#1 いつもと違う明晰夢
明晰夢、それは脳が半覚醒時に起こる現象である。
佐藤ユウキ、男子高校生。
なんの取り柄もない俺は、明晰夢を自由自在に見ることができることだけが特技だった。しかも見る夢は毎回同じ、人物も同じ。だが俺のことは毎回初めてその町に行く旅人のように扱われている。いわゆるNPCのような扱いだ。

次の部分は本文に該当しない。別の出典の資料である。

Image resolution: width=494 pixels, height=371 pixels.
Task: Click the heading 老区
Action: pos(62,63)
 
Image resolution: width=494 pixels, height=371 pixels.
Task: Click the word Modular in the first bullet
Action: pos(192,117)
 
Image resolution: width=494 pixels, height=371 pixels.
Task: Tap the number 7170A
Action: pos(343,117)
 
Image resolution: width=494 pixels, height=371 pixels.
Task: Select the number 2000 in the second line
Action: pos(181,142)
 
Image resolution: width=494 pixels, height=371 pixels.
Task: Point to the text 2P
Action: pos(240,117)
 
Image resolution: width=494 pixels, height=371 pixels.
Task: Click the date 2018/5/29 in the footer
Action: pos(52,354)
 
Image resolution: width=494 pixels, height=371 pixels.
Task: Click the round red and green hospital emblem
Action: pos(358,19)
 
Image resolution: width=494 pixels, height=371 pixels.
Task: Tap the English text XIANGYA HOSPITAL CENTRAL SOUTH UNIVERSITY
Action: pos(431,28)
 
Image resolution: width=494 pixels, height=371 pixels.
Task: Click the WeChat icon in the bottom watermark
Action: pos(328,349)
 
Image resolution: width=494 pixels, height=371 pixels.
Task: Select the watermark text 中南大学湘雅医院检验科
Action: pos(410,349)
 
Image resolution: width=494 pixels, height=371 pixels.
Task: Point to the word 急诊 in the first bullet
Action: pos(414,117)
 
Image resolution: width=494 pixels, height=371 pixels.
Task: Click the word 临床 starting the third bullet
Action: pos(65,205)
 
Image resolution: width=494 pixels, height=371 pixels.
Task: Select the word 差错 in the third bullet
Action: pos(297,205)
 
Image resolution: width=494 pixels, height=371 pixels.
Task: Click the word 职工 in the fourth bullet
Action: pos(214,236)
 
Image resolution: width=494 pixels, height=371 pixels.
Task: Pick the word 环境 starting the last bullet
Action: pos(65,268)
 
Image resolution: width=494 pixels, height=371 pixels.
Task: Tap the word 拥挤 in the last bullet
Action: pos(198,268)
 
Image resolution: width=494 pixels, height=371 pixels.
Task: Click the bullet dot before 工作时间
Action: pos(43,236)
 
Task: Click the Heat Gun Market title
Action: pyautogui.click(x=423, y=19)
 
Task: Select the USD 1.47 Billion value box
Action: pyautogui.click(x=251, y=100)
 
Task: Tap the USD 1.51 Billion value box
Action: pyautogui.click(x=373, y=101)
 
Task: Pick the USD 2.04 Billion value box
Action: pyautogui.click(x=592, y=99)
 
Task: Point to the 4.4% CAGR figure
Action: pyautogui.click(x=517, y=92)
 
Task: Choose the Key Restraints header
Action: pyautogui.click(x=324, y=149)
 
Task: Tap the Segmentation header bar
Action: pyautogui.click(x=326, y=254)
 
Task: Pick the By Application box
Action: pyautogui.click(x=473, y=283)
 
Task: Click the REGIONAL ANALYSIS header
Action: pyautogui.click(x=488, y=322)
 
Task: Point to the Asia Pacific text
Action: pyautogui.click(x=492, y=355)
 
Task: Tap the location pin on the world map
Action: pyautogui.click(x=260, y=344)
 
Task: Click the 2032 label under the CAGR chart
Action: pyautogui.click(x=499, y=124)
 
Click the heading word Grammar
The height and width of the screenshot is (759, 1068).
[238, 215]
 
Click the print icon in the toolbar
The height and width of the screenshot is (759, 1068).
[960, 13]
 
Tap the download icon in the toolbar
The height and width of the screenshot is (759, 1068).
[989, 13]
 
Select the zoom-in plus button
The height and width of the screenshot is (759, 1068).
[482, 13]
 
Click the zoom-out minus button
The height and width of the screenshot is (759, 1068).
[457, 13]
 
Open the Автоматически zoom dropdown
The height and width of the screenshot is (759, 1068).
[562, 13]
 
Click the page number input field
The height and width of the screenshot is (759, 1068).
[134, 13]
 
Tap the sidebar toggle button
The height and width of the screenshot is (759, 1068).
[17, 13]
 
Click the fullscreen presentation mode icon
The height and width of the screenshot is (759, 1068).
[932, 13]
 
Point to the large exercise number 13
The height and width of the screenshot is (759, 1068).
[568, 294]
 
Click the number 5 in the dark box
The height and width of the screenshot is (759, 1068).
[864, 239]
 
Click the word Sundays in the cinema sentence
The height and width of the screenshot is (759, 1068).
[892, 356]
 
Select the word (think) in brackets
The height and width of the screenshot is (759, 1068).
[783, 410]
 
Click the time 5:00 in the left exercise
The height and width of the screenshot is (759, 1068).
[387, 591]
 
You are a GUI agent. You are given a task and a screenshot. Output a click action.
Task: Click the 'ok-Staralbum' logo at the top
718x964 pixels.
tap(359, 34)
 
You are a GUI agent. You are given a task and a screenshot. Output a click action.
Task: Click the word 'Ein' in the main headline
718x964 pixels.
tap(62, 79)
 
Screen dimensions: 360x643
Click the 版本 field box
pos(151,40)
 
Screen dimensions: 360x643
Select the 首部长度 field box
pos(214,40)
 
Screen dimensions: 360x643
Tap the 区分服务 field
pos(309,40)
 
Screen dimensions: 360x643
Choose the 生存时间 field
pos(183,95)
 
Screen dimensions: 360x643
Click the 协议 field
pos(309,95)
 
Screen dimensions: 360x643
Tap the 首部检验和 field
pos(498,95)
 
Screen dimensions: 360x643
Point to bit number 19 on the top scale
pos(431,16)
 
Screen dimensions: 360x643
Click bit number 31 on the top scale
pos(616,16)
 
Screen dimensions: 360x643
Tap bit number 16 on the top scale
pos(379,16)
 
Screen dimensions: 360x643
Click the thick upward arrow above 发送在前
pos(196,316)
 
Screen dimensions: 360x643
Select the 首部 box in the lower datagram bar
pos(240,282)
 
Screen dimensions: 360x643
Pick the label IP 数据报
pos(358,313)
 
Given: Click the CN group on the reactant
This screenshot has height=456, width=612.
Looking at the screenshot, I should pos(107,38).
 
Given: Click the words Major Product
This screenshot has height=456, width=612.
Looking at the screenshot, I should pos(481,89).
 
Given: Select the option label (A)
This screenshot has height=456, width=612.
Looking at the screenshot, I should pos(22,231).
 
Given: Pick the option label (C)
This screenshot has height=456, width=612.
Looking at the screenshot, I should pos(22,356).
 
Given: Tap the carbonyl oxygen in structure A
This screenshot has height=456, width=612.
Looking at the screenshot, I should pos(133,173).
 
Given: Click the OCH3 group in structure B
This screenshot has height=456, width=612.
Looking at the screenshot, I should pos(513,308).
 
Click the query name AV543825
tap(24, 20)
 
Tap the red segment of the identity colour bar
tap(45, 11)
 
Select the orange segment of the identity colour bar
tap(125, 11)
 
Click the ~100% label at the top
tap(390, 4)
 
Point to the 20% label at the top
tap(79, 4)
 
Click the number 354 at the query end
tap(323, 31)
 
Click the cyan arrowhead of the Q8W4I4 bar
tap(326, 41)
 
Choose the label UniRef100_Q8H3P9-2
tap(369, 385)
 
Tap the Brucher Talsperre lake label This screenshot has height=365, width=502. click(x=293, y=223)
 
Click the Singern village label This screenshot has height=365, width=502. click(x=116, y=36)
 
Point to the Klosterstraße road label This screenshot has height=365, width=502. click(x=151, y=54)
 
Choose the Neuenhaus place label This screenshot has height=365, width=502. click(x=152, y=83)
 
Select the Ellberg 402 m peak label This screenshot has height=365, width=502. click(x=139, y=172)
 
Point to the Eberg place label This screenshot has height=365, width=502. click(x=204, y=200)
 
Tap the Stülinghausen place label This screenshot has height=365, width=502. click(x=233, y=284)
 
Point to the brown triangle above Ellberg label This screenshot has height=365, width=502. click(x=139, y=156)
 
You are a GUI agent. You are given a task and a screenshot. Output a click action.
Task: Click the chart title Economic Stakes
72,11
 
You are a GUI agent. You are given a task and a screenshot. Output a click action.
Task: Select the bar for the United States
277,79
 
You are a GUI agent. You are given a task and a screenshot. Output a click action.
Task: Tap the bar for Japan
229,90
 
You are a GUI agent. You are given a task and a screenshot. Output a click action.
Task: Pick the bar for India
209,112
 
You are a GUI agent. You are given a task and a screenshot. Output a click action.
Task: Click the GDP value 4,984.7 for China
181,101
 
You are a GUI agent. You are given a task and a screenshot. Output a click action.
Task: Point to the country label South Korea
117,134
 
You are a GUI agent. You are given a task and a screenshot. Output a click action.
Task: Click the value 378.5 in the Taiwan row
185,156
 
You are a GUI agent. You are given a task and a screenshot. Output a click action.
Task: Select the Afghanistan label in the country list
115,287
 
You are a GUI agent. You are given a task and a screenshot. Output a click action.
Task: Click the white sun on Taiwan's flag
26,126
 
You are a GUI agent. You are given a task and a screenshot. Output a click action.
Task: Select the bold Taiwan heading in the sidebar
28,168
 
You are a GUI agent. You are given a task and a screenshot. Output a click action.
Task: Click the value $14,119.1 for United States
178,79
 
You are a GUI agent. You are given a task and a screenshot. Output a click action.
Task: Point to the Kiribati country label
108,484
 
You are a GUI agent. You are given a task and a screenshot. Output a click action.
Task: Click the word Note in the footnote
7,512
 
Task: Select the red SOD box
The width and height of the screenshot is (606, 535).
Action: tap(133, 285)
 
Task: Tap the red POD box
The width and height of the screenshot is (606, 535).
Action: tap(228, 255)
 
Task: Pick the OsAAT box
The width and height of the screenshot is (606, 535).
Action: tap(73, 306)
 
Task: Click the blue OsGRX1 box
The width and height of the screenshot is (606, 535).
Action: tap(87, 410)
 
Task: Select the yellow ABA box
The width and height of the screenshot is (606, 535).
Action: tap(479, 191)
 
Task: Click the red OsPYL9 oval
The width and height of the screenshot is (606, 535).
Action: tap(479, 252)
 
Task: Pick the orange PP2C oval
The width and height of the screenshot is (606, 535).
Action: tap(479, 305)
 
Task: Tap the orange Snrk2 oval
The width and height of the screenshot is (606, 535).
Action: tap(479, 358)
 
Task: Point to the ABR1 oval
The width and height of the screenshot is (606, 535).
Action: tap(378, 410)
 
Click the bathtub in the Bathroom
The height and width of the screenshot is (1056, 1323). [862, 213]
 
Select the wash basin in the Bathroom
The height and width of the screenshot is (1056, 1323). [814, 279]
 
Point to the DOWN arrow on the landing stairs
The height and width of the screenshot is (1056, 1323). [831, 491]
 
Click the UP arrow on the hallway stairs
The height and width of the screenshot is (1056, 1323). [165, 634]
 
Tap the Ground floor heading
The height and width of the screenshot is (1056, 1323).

だから、現実ではできないあんなことやこんなこと、何でもし放題な夢を見るのがとても好きだった。
今日も学校から帰ってゲームをし、気づけば24時。
「さぁ、今日も寝るか」とパソコンをシャットダウンし、ベッドに入る。
「今日もやりたい放題するか」
と思い瞼をこすりながらいつものようにワクワクしながら入眠へ。
しばらくすると眠りにつき、いつもの夢を見る。
しかし、今回は何かが違う。いつもよりも鮮明かつ地に足がついている。
聖地フェイリオ、いつも夢を見ると訪れる町の雰囲気がなぜか違う。
「お、ユウキ!」
話しかけてきたのはいつも話しかけてくる武器屋のグウィル。
「あれらしいぜ?ユウキがなんでもできてこの町で一番強いから、王女様がおよびになってるぜ?」
おかしい・・・。いつもなら「ユウキ!武器買っていくか?」というだけのNPC的存在のはずだ。
俺は一回目を覚まそうと思い、いつものように右手の親指と薬指をくっつける。
・・・・・・・起きれない。なぜ。
いつもならこのルーティンで起きれるはずなのに。
何回、何十回と試す。が無理だ。
それを見ていたグウィルが「あのさ、今回はお前の意思じゃもどれないぜ」とすべてを知っているかのように囁いた。
「お前がなんでも出来て強いから王女様が目を付けたんだ、このことを知ってるのは俺と王女様だけだぜ。」
このグウィルの言葉で違和感が確信に変わった
「夢にとらわれた、、、いや夢という異世界にとらわれたんだ」と。